See the library configuration documentation for more details. For information on Julia's preferences system, see Preferences.jl.
Features of the high-level interface for libCEED
User Q-functions
With LibCEED.jl, it is much easier to write dimension-independent user-defined Q-functions that automatically work on the GPU. See the related documentation for more information.
Safe access to CeedVector objects
When accessing CeedVector
objects, the C interface requires the user to manually call CeedVectorGetArray
, paired with CeedVectorRestoreArray
. If the user wants read-only access, then the user must call CeedVectorGetArrayRead
, paired with CeedVectorRestoreArrayRead
. This can possibly be bug-prone, because the user may forget to restore the array, or may match the Read
version to get the array with non-Read
version to restore the array (or vice versa).
In LibCEED.jl, this difficulty is mitigated using the witharray
function and @witharray
macro.
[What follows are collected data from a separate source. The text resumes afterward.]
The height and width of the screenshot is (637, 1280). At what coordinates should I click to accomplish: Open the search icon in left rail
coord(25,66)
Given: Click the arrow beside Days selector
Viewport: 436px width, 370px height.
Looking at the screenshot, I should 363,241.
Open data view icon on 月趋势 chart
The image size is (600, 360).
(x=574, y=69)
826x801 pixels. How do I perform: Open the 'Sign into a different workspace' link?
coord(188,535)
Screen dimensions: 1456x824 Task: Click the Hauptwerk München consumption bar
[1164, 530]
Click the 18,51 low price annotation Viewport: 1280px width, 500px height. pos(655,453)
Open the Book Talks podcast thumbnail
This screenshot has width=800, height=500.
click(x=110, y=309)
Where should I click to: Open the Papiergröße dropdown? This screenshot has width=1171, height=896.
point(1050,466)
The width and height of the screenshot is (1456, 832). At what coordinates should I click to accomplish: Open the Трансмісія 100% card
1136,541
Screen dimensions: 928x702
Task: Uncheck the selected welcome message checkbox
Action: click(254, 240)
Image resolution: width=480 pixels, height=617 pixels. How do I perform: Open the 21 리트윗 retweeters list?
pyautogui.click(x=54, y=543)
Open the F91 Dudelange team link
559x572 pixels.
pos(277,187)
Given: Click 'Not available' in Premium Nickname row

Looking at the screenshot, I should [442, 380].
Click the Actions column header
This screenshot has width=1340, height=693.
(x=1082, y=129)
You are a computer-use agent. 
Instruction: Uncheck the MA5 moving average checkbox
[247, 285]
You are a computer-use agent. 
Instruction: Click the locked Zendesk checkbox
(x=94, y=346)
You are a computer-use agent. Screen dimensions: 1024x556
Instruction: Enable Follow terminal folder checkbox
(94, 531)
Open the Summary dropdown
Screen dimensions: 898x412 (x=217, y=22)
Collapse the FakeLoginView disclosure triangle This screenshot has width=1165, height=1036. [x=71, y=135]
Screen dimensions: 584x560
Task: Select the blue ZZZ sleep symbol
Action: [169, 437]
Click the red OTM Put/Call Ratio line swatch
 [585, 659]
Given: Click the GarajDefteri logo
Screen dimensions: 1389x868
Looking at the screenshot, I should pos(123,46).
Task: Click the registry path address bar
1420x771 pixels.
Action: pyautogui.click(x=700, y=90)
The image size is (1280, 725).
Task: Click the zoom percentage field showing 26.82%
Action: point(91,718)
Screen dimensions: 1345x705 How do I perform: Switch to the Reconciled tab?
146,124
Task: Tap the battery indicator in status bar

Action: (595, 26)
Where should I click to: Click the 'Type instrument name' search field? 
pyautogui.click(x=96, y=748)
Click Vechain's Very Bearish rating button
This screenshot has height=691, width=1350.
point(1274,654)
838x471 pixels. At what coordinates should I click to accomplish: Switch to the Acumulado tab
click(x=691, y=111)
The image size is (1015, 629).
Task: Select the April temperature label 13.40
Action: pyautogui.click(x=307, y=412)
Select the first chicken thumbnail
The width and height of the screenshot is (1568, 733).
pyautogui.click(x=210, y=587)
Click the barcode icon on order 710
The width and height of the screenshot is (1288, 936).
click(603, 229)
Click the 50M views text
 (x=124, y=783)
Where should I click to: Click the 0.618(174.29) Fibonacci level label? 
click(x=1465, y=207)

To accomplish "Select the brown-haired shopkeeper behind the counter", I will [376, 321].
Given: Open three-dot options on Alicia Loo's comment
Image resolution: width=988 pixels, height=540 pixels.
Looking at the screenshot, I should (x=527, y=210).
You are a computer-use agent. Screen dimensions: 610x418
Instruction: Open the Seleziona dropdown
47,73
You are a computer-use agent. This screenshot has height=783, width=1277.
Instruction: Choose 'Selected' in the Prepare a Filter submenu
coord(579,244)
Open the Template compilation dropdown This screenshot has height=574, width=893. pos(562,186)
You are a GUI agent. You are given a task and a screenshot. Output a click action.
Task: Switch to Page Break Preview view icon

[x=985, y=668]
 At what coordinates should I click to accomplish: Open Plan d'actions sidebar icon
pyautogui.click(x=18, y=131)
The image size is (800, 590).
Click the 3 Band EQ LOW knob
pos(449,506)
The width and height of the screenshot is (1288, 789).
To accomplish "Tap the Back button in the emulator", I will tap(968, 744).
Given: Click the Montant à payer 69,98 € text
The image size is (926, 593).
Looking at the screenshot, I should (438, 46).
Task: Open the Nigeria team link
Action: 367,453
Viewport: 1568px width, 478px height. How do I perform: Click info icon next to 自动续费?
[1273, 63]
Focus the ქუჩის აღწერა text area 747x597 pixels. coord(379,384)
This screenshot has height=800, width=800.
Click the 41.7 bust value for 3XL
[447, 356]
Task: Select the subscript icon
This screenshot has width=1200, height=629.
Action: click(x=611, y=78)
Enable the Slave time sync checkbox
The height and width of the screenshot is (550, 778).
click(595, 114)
There are also read-only versions, witharray_read
and @witharray_read
. When using this functionality, it is impossible to forget to restore the array, and the correct version is always paired properly.
For example, in ex1-volume
, the following C code
// Compute and print the sum of the entries of 'v' giving the mesh volume.
const CeedScalar *v_host;
CeedVectorGetArrayRead(v, CEED_MEM_HOST, &v_host);
CeedScalar vol = 0.;
for (CeedInt i = 0; i < sol_size; i++) {
vol += v_host[i];
}
CeedVectorRestoreArrayRead(v, &v_host);
is replaced with the following equivalent Julia code
# Compute and print the sum of the entries of 'v' giving the mesh volume.
vol = witharray_read(sum, v, MEM_HOST)
In ex2-surface
, the following C code
// Initialize 'u' with sum of coordinates, x+y+z.
CeedScalar *u_host;
const CeedScalar *x_host;
CeedVectorGetArray(u, CEED_MEM_HOST, &u_host);
CeedVectorGetArrayRead(mesh_coords, CEED_MEM_HOST, &x_host);
for (CeedInt i = 0; i < sol_size; i++) {
u_host[i] = 0;
for (CeedInt d = 0; d < dim; d++)
u_host[i] += x_host[i+d*sol_size];
}
CeedVectorRestoreArray(u, &u_host);
CeedVectorRestoreArrayRead(mesh_coords, &x_host);
is replaced with the following equivalent Julia code
@witharray_read(x_host=mesh_coords, size=(mesh_size÷dim, dim),
@witharray(u_host=u, size=(sol_size,1),
sum!(u_host, x_host)))
The macro version can provide better performance if a closure is required, and allow for convenient reshaping of the vector into equivalently sized matrices or tensors.